## Requirements:
1. Translate this sentence from the email thread on consistency into Spanish: "Eventual consistency is easier to build on top of real consistency, not vice versa."
2. Transcribe the email thread on consistency from "On Sun, Sep 13, 2009 at 7:48" to "than per client/app.", keeping every character unchanged.

## Passage to read:
#####

Sounds reasonable.  File and issue and we can put together a slide.  But
let's get Namespaces (dataspaces) in place first.  The system feels a hokey
having one big flat namespace.  It feels like the ancient non-heirarchical
filesystems.

- Doug

On Sun, Sep 13, 2009 at 7:48 PM, Luke <[email protected]> wrote:

>
> On Sun, Sep 13, 2009 at 7:14 PM, Sanjit Jhala <[email protected]> wrote:
> > Seems nice to have to have the ability to control the consistency
> behavior
> > on a per client/app in stead of it being system wide.
>
> Yeah, the behavior is controllable per mutator, which is already finer
> granularity than per client/app.
>
> > I think its a good idea to have a design for eventual consistency in mind
> > for now and implement as required post 1.0.
>
> I was just sick of people picking on the write availability issue,
> which was brought up in about every conversation about Hypertable :)
> Eventual consistency is easier to build on top of real consistency,
> not vice versa.

#####

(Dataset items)
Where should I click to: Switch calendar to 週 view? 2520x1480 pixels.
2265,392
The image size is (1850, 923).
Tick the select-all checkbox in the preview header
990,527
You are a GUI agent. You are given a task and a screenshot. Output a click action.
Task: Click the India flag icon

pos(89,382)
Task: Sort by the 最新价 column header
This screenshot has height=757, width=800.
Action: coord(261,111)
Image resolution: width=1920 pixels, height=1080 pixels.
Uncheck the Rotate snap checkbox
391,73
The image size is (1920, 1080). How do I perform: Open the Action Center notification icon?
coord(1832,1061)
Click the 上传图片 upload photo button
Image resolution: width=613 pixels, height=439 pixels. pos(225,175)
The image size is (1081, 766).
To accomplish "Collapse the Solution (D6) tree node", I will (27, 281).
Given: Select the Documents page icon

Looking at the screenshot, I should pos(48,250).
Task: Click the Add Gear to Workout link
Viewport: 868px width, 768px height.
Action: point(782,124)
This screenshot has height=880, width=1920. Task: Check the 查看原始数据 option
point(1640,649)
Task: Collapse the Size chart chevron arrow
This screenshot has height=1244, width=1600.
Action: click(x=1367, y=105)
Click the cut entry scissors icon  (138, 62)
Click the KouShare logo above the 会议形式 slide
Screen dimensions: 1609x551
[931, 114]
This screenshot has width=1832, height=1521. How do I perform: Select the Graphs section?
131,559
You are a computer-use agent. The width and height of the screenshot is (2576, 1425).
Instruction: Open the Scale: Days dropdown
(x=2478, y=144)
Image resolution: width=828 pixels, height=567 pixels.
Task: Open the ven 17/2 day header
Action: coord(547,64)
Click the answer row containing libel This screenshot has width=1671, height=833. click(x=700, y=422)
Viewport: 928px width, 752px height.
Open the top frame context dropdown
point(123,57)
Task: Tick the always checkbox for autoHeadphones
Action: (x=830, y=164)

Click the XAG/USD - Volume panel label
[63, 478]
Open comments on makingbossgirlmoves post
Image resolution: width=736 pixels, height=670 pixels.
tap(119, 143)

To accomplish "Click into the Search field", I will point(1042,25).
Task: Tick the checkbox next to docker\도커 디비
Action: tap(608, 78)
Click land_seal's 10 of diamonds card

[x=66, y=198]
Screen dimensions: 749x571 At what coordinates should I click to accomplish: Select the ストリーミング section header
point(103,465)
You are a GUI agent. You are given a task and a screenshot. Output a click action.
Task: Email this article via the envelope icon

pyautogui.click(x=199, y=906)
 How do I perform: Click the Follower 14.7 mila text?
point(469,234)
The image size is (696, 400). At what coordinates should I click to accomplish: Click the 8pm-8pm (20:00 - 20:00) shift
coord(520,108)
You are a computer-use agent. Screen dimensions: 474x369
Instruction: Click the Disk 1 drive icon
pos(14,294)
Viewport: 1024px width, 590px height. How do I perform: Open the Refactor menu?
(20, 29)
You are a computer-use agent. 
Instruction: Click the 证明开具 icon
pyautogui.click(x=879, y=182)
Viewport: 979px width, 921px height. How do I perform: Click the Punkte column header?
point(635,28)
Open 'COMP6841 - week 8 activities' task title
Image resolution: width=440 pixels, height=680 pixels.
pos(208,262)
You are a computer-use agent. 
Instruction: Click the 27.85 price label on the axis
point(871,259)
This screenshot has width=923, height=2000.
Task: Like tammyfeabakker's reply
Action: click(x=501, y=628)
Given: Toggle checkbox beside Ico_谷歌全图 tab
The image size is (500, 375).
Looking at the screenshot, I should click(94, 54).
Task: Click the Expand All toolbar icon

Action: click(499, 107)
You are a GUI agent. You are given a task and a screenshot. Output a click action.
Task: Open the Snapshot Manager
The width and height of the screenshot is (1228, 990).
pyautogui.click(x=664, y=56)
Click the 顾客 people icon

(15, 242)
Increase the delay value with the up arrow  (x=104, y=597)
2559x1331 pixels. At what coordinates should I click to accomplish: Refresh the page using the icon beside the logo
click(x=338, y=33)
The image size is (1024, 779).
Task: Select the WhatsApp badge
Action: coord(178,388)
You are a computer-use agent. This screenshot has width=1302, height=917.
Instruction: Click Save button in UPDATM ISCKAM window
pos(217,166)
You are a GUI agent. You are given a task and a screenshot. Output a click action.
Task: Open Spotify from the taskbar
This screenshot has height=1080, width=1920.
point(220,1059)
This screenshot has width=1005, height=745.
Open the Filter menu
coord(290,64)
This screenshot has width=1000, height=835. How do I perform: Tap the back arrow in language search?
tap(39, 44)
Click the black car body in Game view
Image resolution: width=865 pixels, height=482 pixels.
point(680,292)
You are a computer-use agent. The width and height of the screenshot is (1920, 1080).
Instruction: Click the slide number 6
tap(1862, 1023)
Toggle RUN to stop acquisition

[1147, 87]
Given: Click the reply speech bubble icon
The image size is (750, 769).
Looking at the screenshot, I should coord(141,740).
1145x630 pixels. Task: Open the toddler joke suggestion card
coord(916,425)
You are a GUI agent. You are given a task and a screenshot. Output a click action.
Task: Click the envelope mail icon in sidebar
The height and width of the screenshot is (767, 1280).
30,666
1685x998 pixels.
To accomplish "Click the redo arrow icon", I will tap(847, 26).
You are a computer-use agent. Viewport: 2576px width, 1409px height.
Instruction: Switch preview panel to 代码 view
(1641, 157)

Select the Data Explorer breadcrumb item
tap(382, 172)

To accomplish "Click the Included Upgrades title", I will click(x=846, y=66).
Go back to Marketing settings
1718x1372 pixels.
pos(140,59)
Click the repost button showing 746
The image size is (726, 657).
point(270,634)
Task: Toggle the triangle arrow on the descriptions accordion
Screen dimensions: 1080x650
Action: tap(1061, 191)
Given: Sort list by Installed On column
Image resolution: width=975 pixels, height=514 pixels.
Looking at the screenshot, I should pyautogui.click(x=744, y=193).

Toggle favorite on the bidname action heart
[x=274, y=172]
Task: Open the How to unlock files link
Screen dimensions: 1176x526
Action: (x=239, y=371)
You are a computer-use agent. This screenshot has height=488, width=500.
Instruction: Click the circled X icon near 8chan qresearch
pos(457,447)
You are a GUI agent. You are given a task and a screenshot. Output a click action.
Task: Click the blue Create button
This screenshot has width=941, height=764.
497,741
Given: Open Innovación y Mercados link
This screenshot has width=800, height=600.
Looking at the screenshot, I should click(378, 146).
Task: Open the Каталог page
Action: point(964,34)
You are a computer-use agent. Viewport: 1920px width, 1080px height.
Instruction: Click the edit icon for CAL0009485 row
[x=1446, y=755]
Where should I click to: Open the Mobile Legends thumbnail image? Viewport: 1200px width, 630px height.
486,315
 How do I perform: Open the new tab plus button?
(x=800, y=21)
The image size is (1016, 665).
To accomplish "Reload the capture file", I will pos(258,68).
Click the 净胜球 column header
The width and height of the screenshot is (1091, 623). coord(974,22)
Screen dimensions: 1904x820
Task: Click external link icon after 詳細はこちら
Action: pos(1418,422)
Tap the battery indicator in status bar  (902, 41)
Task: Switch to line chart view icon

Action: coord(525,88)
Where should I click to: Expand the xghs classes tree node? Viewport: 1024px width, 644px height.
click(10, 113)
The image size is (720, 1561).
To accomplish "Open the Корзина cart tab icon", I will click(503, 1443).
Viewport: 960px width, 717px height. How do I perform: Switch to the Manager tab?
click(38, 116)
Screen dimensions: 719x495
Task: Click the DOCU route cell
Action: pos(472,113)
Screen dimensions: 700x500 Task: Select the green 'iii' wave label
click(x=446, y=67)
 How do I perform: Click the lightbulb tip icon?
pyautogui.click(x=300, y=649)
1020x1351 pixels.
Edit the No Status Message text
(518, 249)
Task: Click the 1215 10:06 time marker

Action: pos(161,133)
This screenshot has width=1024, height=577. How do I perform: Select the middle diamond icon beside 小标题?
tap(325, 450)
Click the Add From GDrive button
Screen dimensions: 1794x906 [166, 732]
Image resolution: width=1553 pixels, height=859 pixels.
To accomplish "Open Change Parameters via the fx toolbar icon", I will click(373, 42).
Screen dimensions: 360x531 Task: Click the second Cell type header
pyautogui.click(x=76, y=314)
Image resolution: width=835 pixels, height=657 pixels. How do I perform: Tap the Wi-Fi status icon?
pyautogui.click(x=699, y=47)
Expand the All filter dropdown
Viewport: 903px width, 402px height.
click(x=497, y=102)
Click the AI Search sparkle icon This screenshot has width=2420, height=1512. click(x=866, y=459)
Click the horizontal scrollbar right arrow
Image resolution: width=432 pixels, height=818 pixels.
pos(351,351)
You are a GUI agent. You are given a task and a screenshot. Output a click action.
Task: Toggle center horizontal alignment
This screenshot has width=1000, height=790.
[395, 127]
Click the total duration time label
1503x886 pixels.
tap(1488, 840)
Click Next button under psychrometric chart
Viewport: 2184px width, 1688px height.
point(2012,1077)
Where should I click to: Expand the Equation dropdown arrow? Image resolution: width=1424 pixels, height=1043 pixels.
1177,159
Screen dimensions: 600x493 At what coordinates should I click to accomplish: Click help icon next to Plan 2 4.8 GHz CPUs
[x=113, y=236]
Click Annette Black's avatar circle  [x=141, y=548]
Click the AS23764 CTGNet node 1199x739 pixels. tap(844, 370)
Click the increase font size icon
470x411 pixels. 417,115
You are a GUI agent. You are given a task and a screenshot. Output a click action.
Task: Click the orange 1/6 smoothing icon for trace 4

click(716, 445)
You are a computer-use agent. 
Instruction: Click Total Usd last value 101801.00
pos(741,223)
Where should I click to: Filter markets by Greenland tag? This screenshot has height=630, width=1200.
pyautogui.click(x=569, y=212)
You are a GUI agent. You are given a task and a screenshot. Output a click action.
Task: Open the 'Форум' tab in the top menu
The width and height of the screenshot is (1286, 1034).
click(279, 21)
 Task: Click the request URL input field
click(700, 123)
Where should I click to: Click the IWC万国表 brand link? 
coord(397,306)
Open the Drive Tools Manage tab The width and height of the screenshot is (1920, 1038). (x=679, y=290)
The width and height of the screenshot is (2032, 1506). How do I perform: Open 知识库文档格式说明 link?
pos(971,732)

#####

## Solutions per task:
1. La consistencia eventual es más fácil de construir sobre una consistencia real, no al revés.

2.
On Sun, Sep 13, 2009 at 7:48 PM, Luke <[email protected]> wrote:

>
> On Sun, Sep 13, 2009 at 7:14 PM, Sanjit Jhala <[email protected]> wrote:
> > Seems nice to have to have the ability to control the consistency
> behavior
> > on a per client/app in stead of it being system wide.
>
> Yeah, the behavior is controllable per mutator, which is already finer
> granularity than per client/app.